#### [Exercise requirements]
Lines before the one containing "Click help icon for Registration Credit" are not wanted; restate the rest below word for word, through the last line, but drop any pictures.

#### [Data for this exercise]
- - - - -
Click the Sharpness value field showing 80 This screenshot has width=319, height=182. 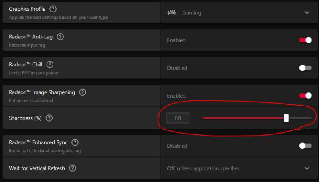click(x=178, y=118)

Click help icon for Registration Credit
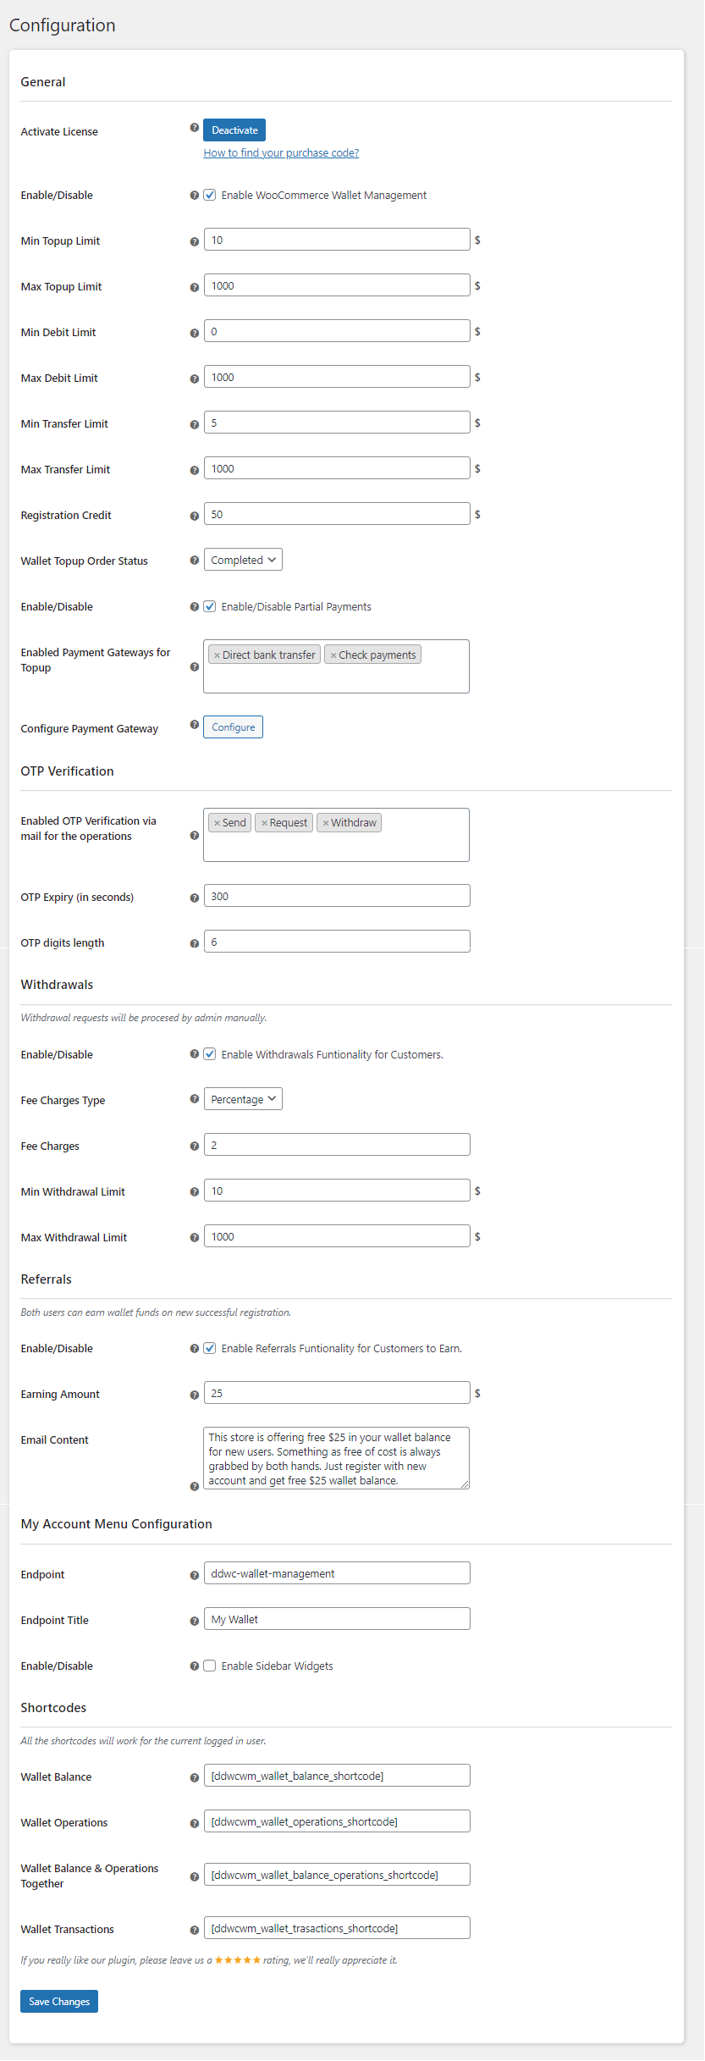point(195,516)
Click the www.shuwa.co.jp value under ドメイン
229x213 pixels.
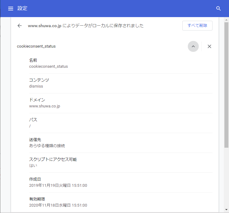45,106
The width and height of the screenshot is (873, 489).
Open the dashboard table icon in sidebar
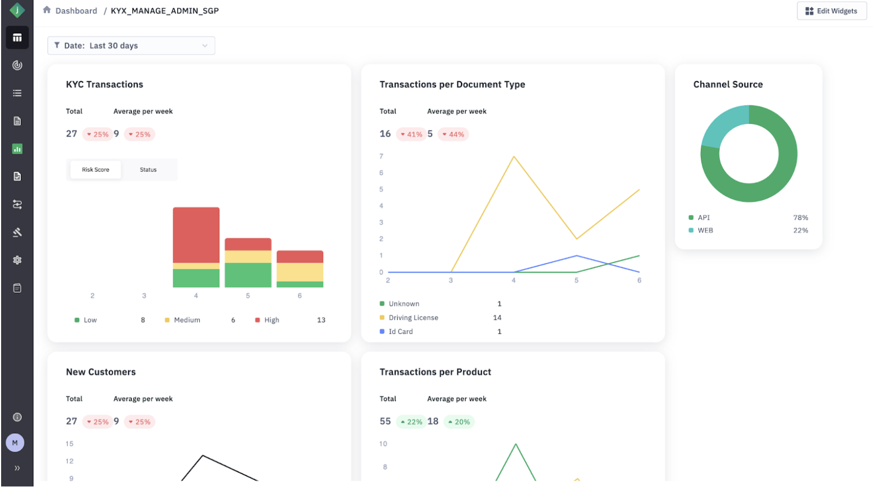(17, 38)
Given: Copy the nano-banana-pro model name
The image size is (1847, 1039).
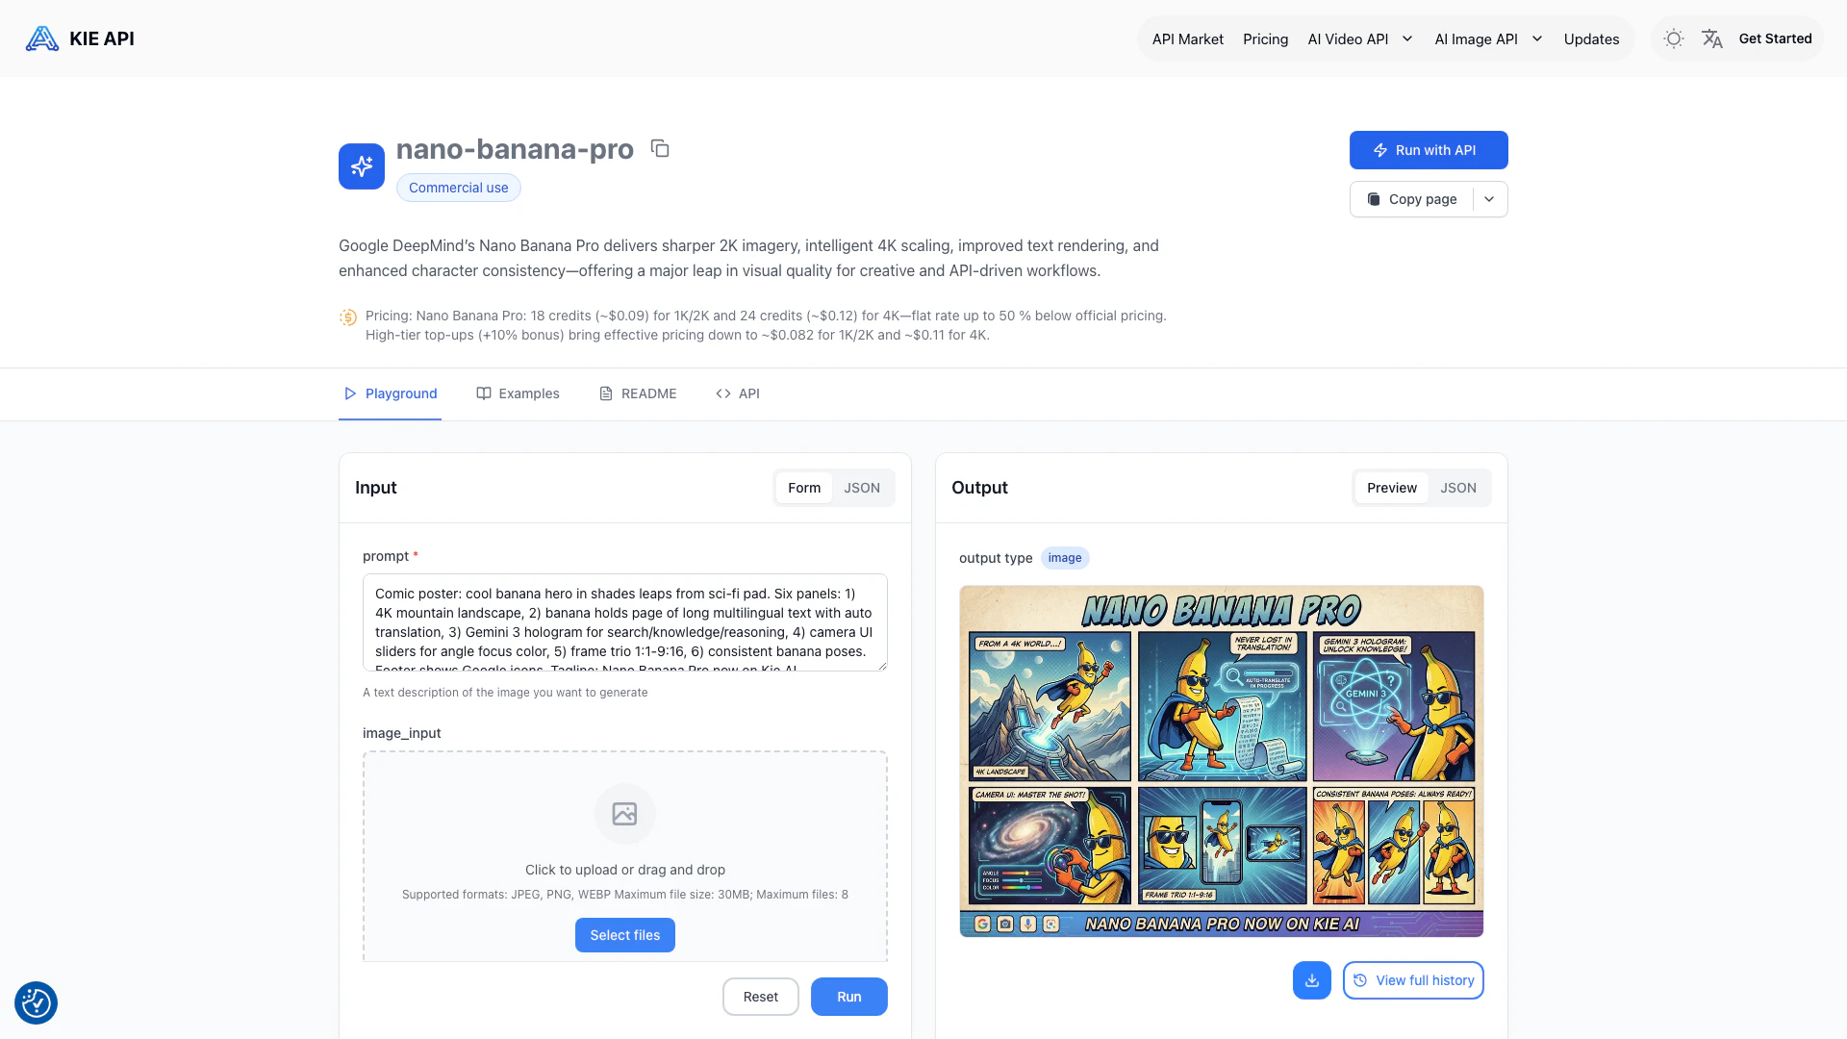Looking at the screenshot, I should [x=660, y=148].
- - - - -
#### [Exercise solution]
Click help icon for Registration Credit
point(195,516)
Click the www.shuwa.co.jp value under ドメイン
229x213 pixels.
45,106
The width and height of the screenshot is (873, 489).
Open the dashboard table icon in sidebar
(17, 38)
Given: Copy the nano-banana-pro model name
The image size is (1847, 1039).
Looking at the screenshot, I should [x=660, y=148].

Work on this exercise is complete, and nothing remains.